The teacher’s response that stuck with me was “So that you know if the calculator’s answer feels right.”
Having a general feel for numbers and a likely or ballpark answer to a sum is a valuable mental assent. In no way have I got a mystical or uncannily accurate sixth sense for such things. But sometimes the subconscious calculator in my head does grab my attention and “Hang on a minute, are you sure that’s right.”
In the past, it’s saved me from being short-changed (remember cash?!?!) and has helped me save shops from giving me too much change!
More recently it’s been busy in supermarkets and with our weekly grocery delivery.
Calculating or just mis-calculating?
I’ve talked about shopping with Tesco before and probably will again. There’s a lot about Tesco that I like – I wouldn’t shop there otherwise – and the observations and criticisms I make are likely to be equally applicable to plenty of other supermarkets and other retailers.
If an item we want is unavailable when a member of Tesco’s team goes around the store to fulfill our order, they will substitute it for a similar item. What’s more, Tesco promise that ‘You won’t pay more’ as if the alternative item is dearer, they refund the difference.
Every little helps, as they say.
But a few things haven’t added up. The problem seems to be than unlike with, say, actual apples, substituting some items with other similar items is not comparing apples with apples.
And it all depends on what you are counting.
Substitute one bottle of this beer with one bottle of that more-expensive beer, refund the difference, job done. Swap one pack of these pitta breads for one pack of those more-expensive ones, refund the difference, Bob’s your uncle.
Sounds good and seems fair – or even feels like a win – at first glance.
Except when the 660ml bottle of beer you ordered is swapped for a 620ml bottle. Or the pack of six pitta breads is swapped for a pack of five. My wife even had a pack of 20 sanitary towels substituted with a pack of 16.
In these instances, despite the refunds to match the price of your chosen product, we were paying more.
Man of steel vs man of steal
Ever seen Superman III from back in the 80s?
It’s not the best film, but a neat plot device is how Richard Pryor’s character, Gus Gorman, receives a pay cheque showing he owed $143.80½. There’s no such thing as half a cent so he can only bank the $143.80.
Intrigued, he hacks into his employer’s computer system and find thousands of other half-cents floating around, which he then channels into his next cheque, stealing over $85,000.
The point here is that tiny amounts add up to big amounts if left uncorrected.
Yes, with Tesco, you can reject the substition when it arrives if you’re not happy. But most often you’re pondering whether red wine vinegar rather than white wine vinegar will make do in the recipe you ordered it for.

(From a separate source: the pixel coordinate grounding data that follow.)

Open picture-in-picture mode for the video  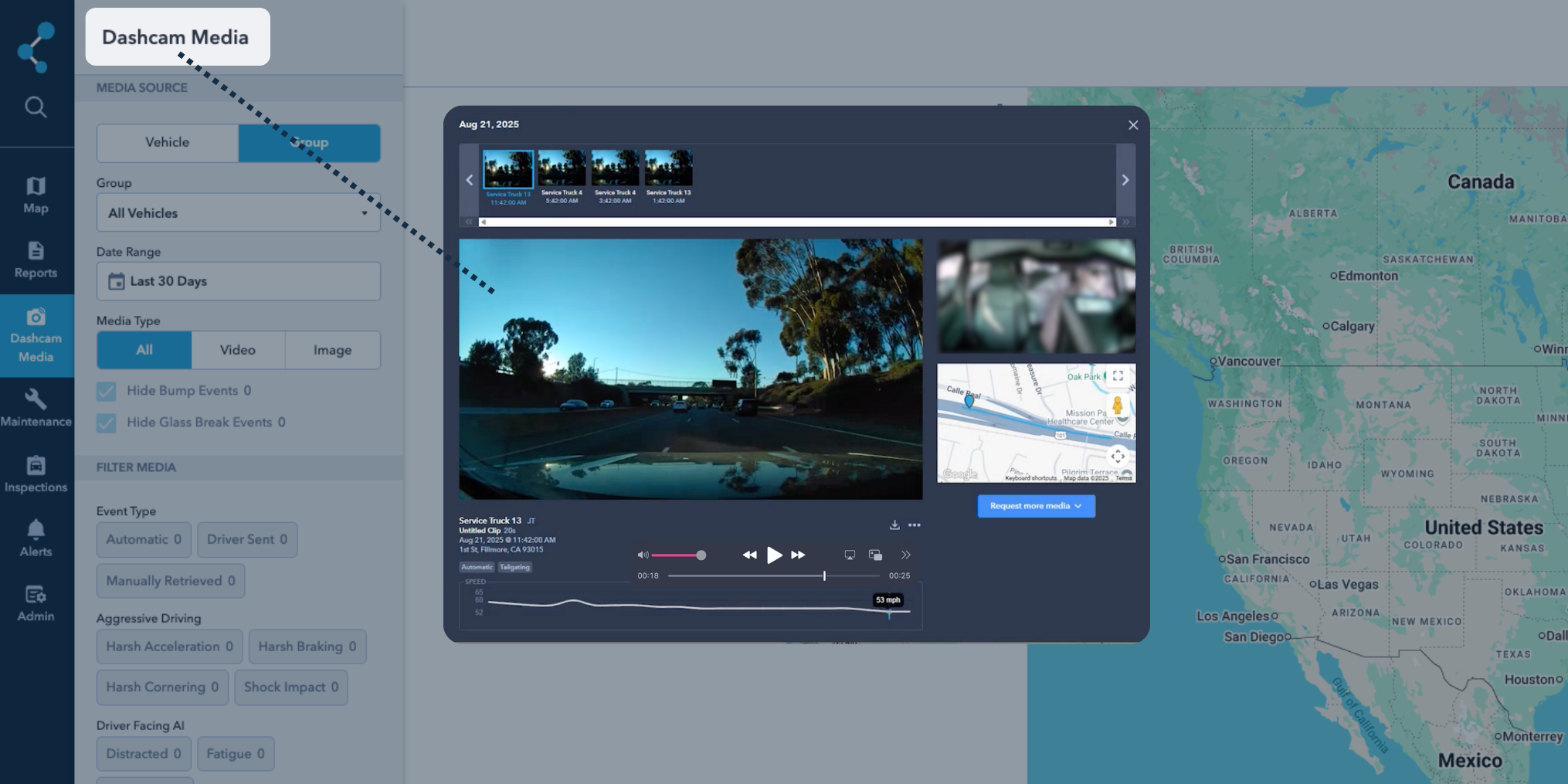(875, 555)
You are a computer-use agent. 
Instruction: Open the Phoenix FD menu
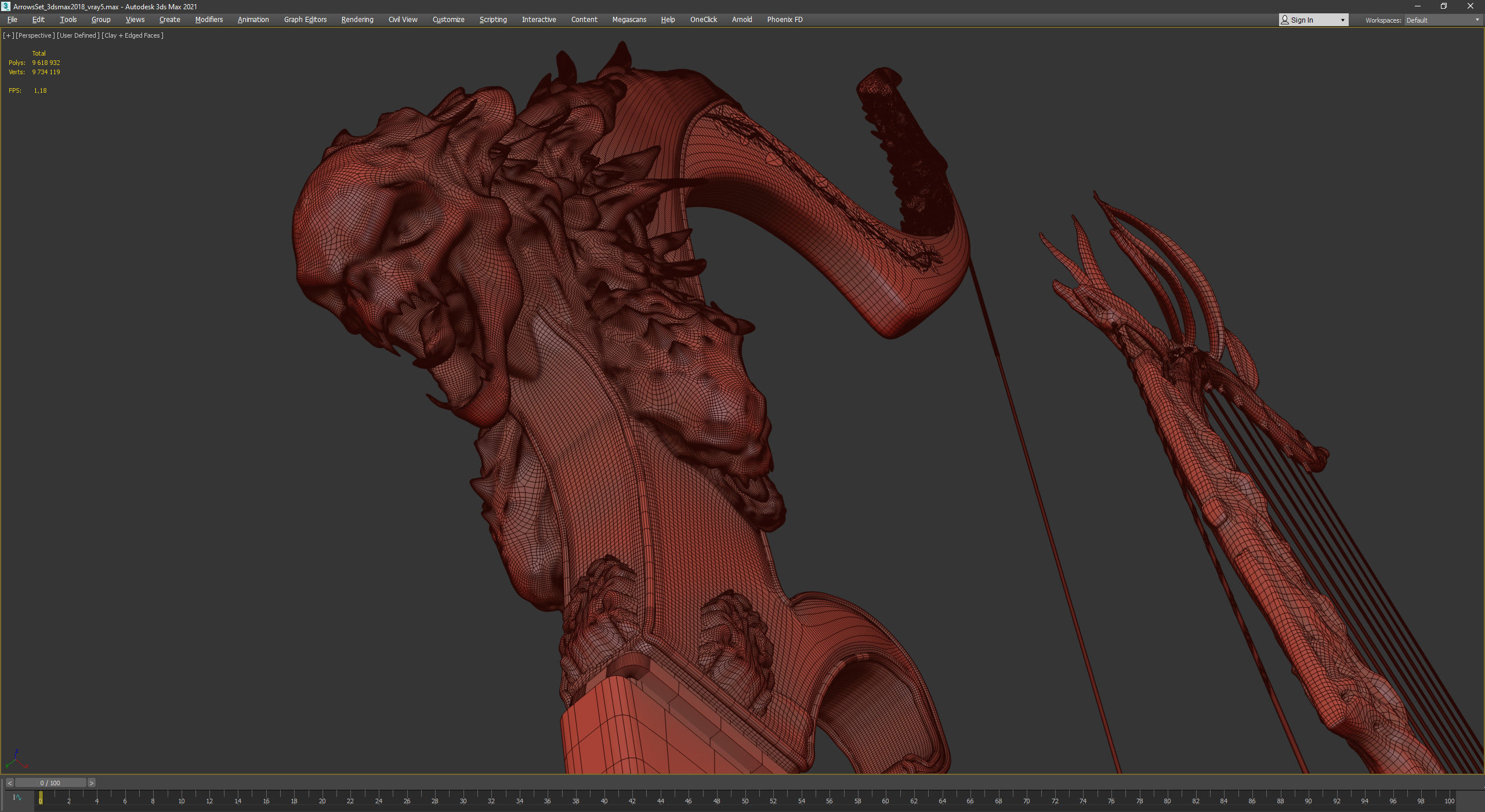click(x=784, y=20)
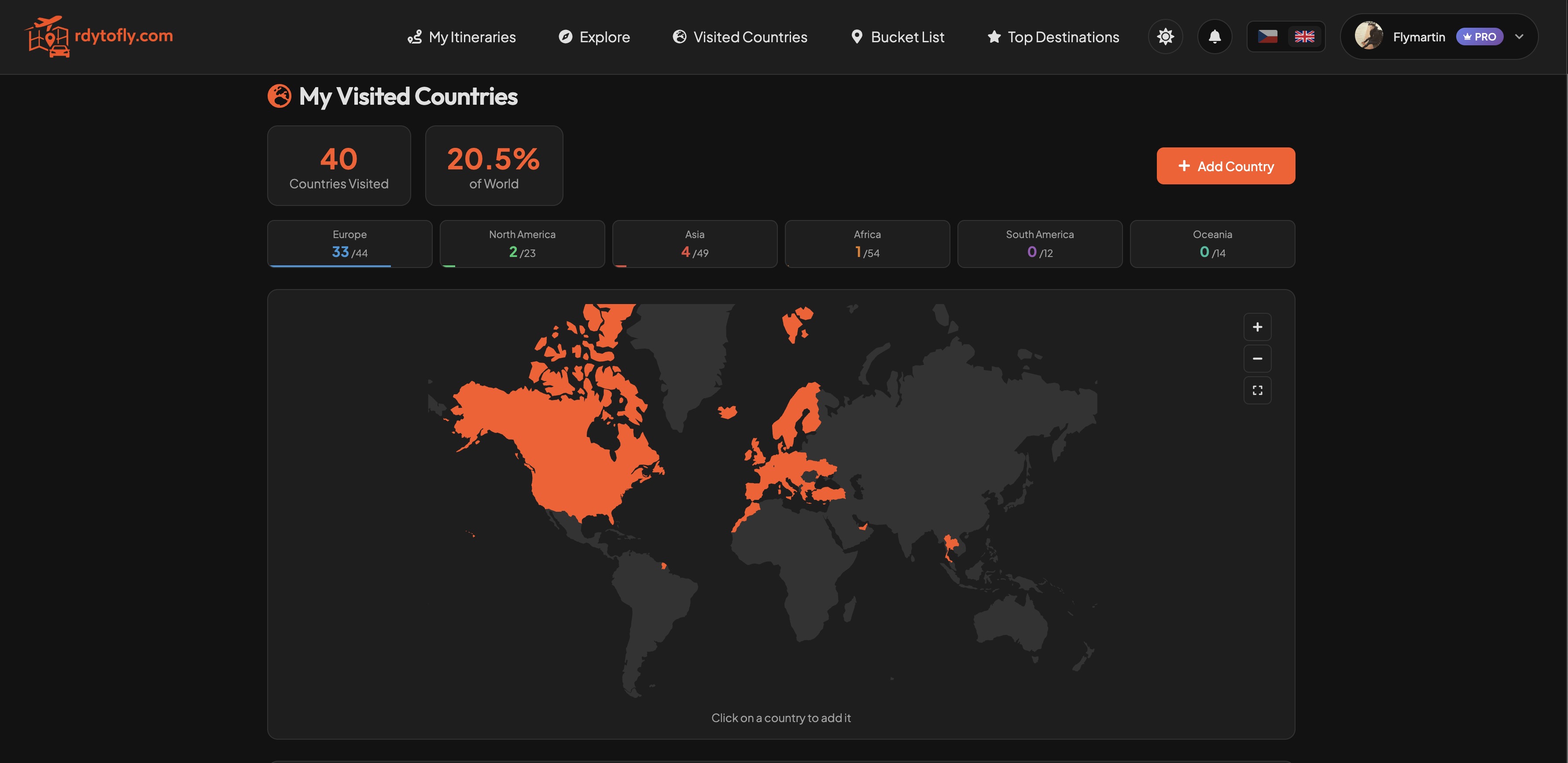Zoom out on the world map
1568x763 pixels.
coord(1258,358)
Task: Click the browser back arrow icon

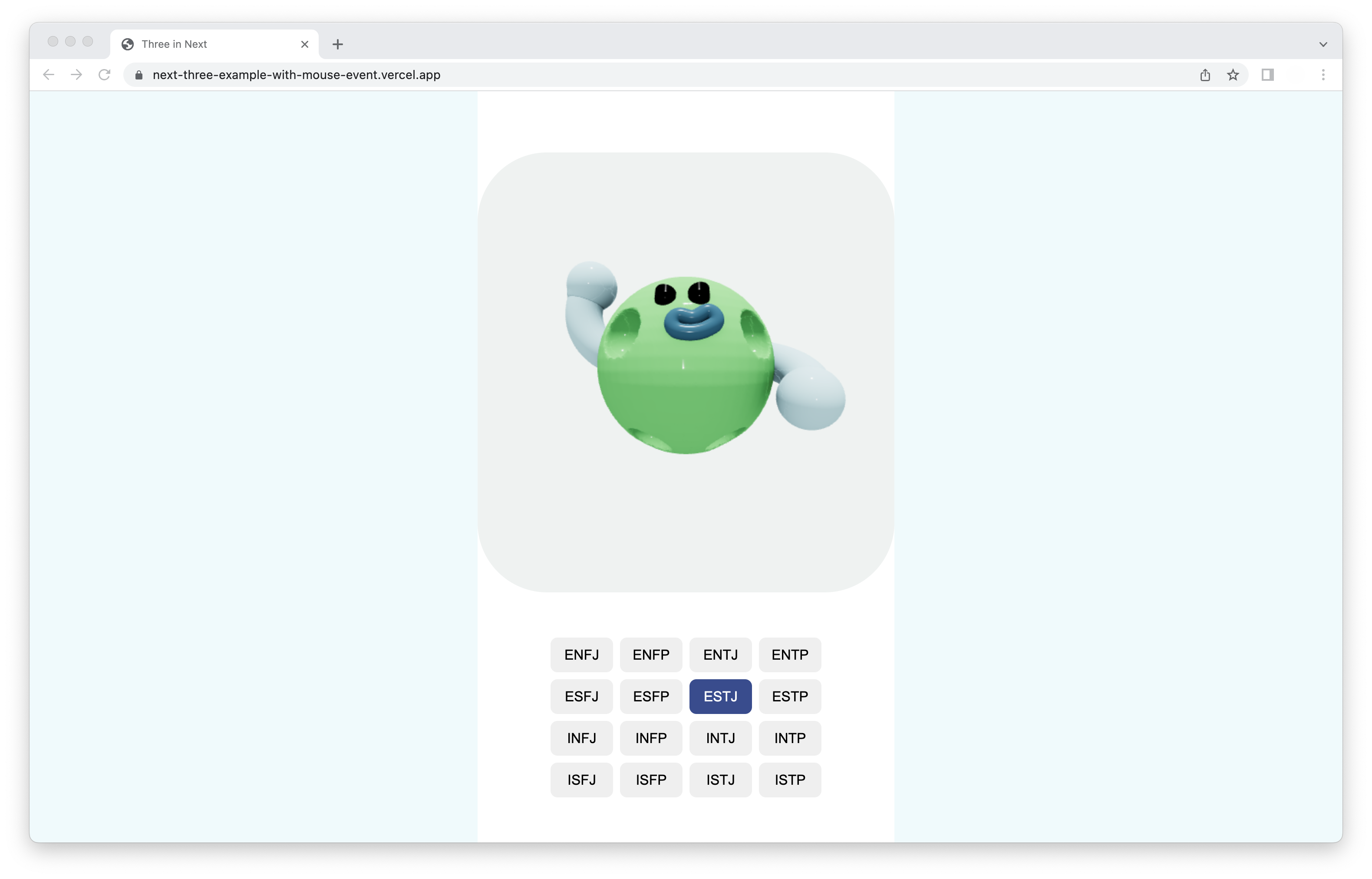Action: click(x=49, y=74)

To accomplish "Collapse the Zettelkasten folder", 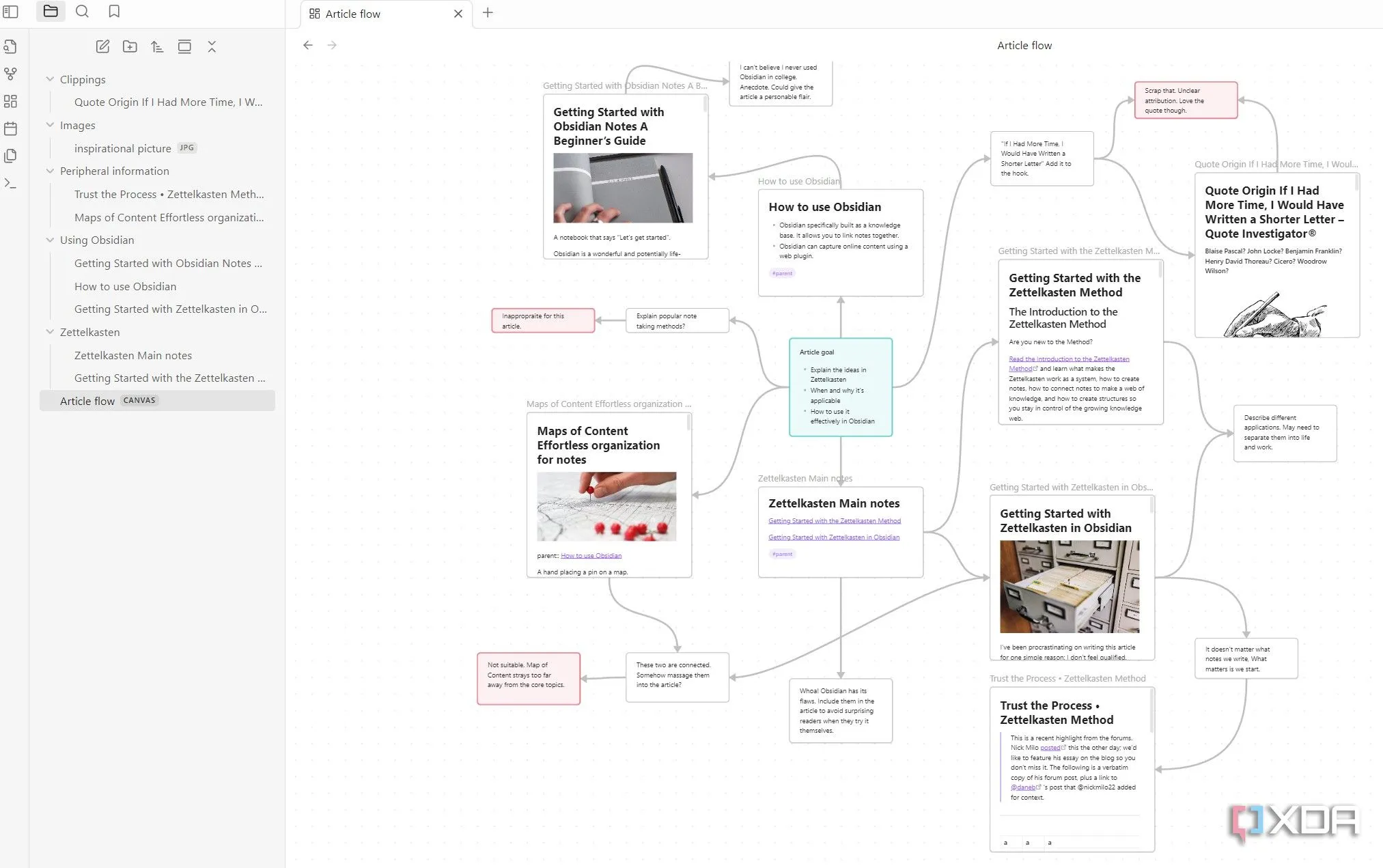I will point(50,332).
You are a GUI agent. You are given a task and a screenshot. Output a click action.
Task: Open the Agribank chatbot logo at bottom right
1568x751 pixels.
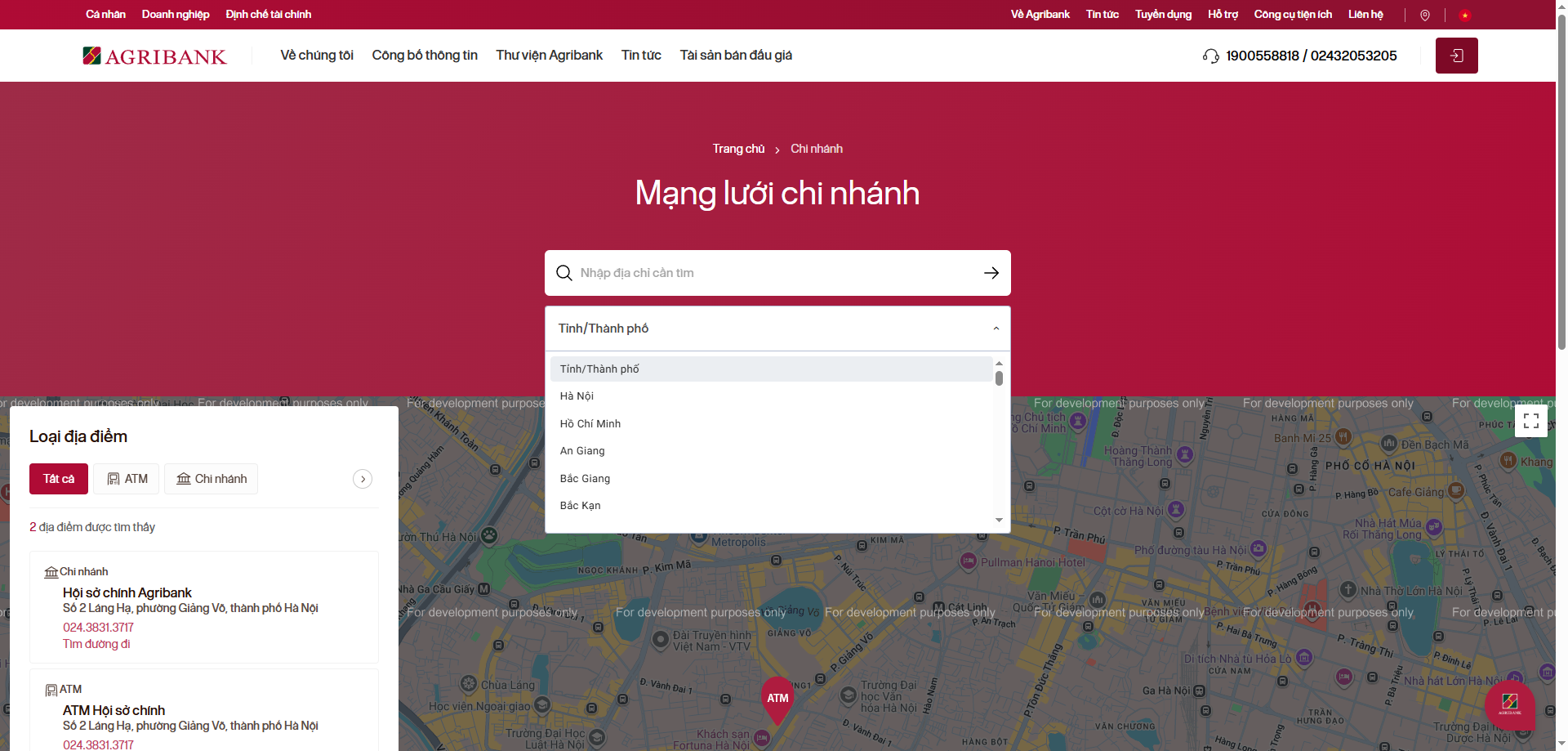pyautogui.click(x=1510, y=705)
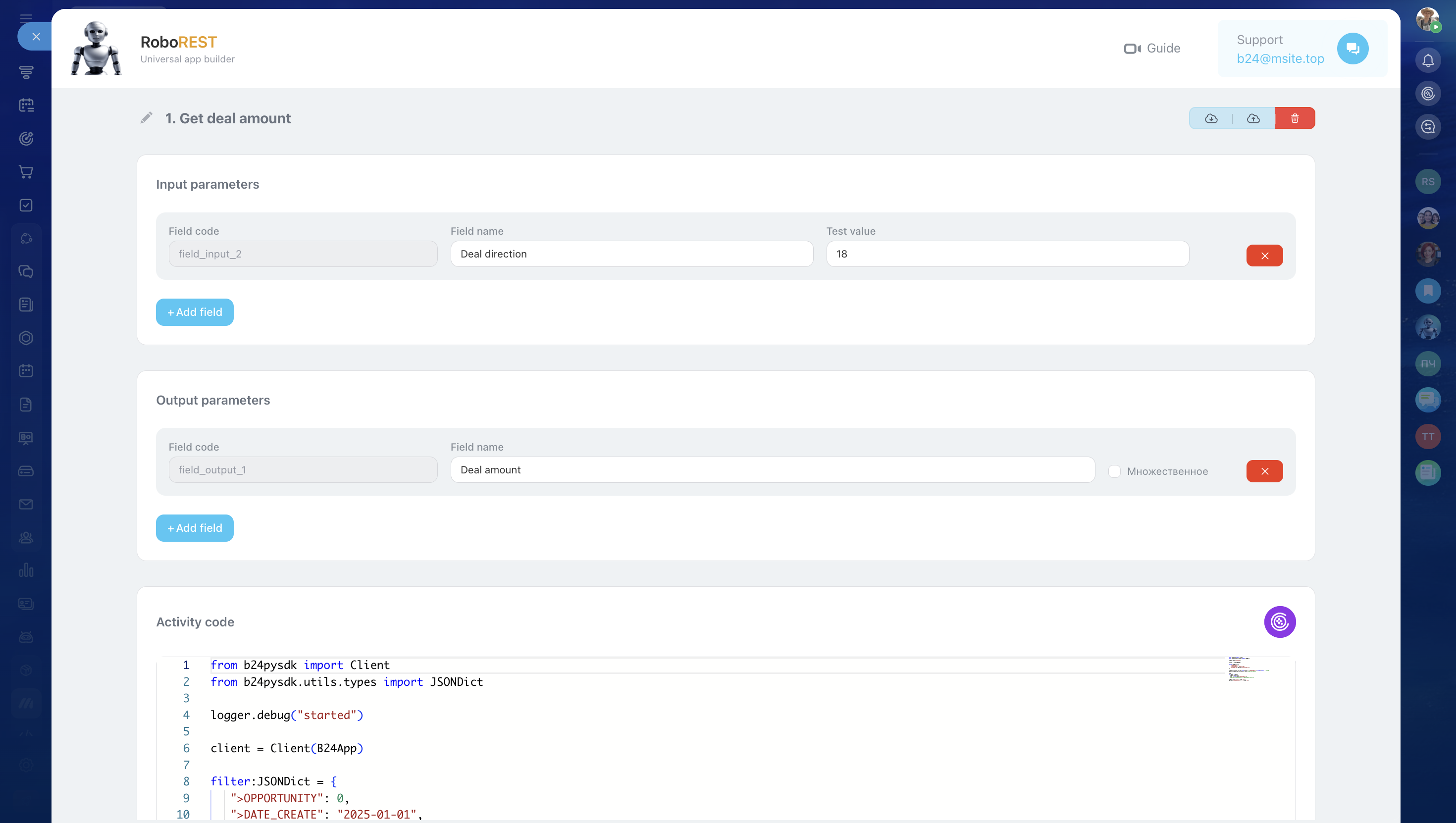Close the slider panel with the X button

point(36,37)
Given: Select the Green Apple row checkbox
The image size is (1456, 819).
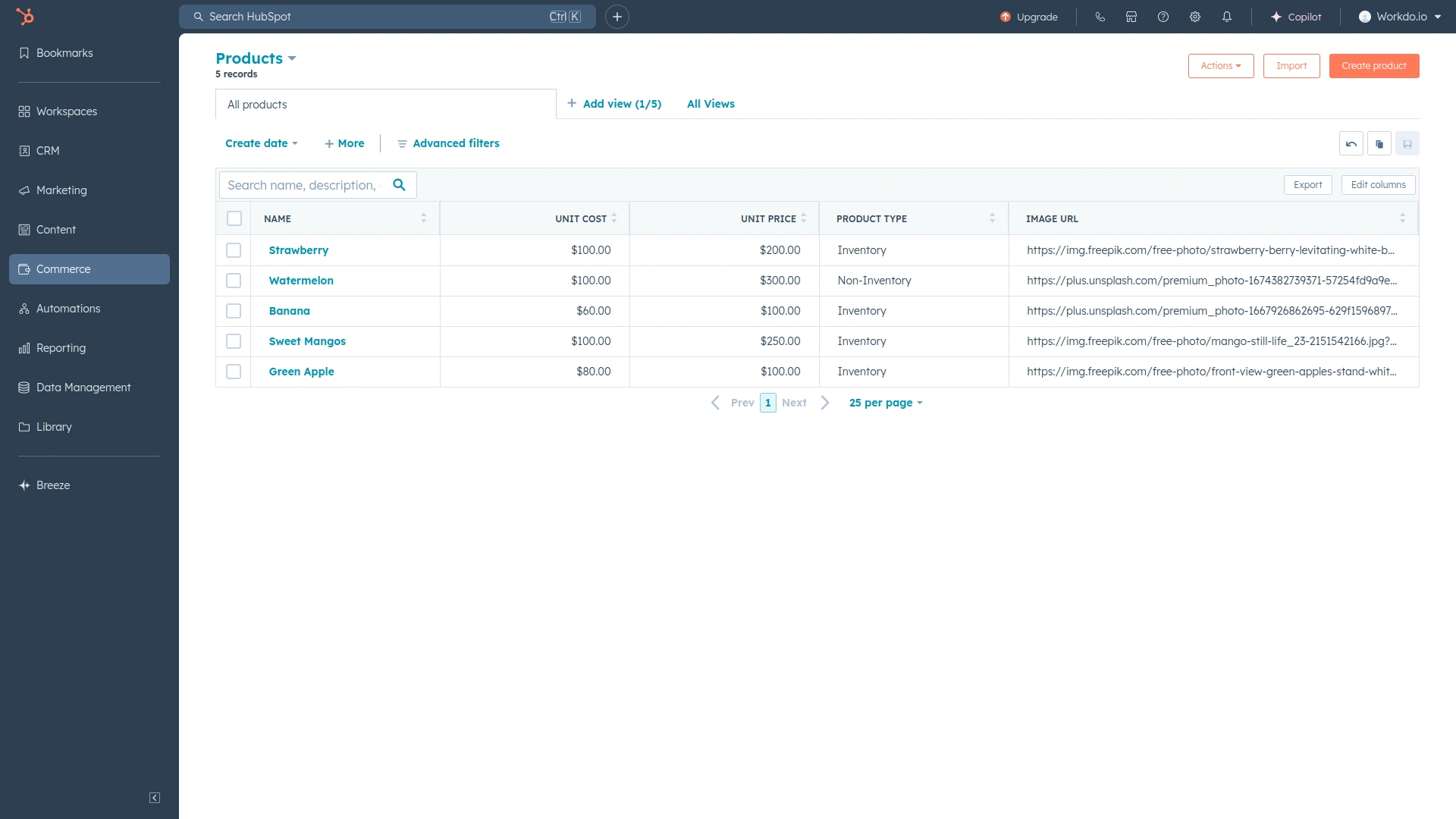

You’re not dividing the price of the first bottle by its volume, then multiplying that figure by the volume of the substituted slightly smaller bottle to figure out what you should be paying for it!
However, if I can roughly do that calculation in my head, any online retailer will have the data and digital wherewithal to figure it out precisely. In other words, there’s no reason why these errors should exist.
Look after the pennies… and your brand looks after itself
Beyond mathmatical accuracy, this is ultimately about brand.
Any business making an overt promise such as ‘You won’t pay more’ asks for customers’ trust, and sets itself up to be judged (at least in part) by that promise.
While I expect Tesco’s approach to price matching on substitutions is generally well intentioned, they need to do a little more to make it equitable in every instance.
The negative reputational cost to their brand – or the brand of any company that inadvertently or intentionally short-changes their customers – is far greater than any financial gain.
In the meantime, the calculator in my head remains switched on and healthily wary of any figures put in front of me. Switch yours on too!